In December 1970, large protests broke out in northern Polish cities such as Gdynia, Szczecin and Gdańsk. The reason for the protest was the government’s sudden announcement of an increase in the price of the most important food products, which brought tens of thousands of angry workers to the streets. It was also the year when a quarter of a century of communism was celebrated in Poland, and the local documentarian Thomas Wolski brings us the story of how the then government dealt with the protests. And he recorded a shocking and warning documentary made up of archival footage, and he reconstructed the events according to the preserved correspondence of the team assembled to resolve the state of emergency.
As there is, of course, no video footage of their meeting, these segments are animated and all these characters from the Polish Politburo are made of grotesque dolls that perfectly show who and what these people were. The way these communist officials decided to deal with the citizens, the average Poles, who, like the banners hung by some of the protesters, say that the strike is not for political reasons, but for economic reasons, is truly shocking. “1970” shows in a terrible way the arrogance, recklessness and feeling of untouchability that the communist political castes of the time had, because the police were sent to the protesters on the very first day.

Dataset records

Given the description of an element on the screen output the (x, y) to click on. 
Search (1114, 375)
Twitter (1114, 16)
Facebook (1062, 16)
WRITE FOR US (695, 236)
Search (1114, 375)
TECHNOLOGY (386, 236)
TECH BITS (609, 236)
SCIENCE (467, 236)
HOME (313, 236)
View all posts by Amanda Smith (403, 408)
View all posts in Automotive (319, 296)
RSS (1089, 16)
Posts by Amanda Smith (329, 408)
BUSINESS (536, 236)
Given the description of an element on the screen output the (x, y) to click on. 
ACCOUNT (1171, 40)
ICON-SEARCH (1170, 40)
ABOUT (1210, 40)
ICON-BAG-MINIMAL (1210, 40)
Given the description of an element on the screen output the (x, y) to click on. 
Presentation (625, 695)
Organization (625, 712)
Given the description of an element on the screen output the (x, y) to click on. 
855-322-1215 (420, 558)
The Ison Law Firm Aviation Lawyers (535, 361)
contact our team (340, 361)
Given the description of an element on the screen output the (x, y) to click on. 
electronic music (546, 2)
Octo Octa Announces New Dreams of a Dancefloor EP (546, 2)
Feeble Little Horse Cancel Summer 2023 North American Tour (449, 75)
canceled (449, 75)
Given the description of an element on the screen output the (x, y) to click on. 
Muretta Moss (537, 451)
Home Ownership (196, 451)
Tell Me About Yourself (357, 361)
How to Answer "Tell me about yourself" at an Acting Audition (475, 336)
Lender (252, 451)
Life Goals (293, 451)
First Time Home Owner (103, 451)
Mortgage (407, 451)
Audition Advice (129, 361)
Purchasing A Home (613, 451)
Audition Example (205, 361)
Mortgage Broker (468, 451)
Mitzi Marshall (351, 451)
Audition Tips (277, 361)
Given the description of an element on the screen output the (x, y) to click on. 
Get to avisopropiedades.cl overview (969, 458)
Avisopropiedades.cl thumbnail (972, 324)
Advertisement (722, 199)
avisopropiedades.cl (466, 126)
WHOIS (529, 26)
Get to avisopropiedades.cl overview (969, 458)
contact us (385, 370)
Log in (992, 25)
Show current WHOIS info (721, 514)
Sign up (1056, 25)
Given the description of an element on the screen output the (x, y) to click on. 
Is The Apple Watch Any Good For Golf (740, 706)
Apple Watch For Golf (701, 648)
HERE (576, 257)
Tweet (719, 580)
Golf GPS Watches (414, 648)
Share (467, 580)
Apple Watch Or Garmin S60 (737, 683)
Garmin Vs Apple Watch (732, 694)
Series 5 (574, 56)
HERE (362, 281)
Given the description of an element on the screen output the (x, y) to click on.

▶ **REQUIREMENT 1**: Does each statement agree with the review of the documentary "1970"? (a) The protests broke out in December 1970. (b) The Politburo meeting is shown through real video footage. (c) Police were sent to the protesters on the very first day. Answer yes or no for each, quoting the words from the review that decide it.
▶ **REQUIREMENT 2**: According to the review of the documentary "1970", what government announcement set off the protests?
▶ **REQUIREMENT 3**: Carry on the review of the documentary "1970" from where it stops.
None of the dataset records are needed to complete this work.

▶ **EXERCISE OUTPUT 1**:
(a) Yes: "In December 1970, large protests broke out in northern Polish cities such as Gdynia, Szczecin and Gdańsk."
(b) No: "As there is, of course, no video footage of their meeting, these segments are animated"
(c) Yes: "because the police were sent to the protesters on the very first day."

▶ **EXERCISE OUTPUT 2**: The government suddenly announced an increase in the price of the most important food products.

▶ **EXERCISE OUTPUT 3**:
There were immediately incidents and conflicts, and after the police beaters failed to do their job, the army was sent to attack the unarmed citizens. When at the end of the film we see the numbers and how many soldiers, tanks and other military machinery participated in suppressing the protests, it all seems completely unreal and unbelievable. The only thing more incredible than that is the communication between the members of the crisis team, and the cynicism, malice and determination to deal with their fellow citizens in such a drastic way is truly frightening and shocking. “1970” was shown at numerous world festivals of documentary and animated films and won many awards, and here we see in an exceptional way how the totalitarian apparatus works, ready to do anything to stay in power.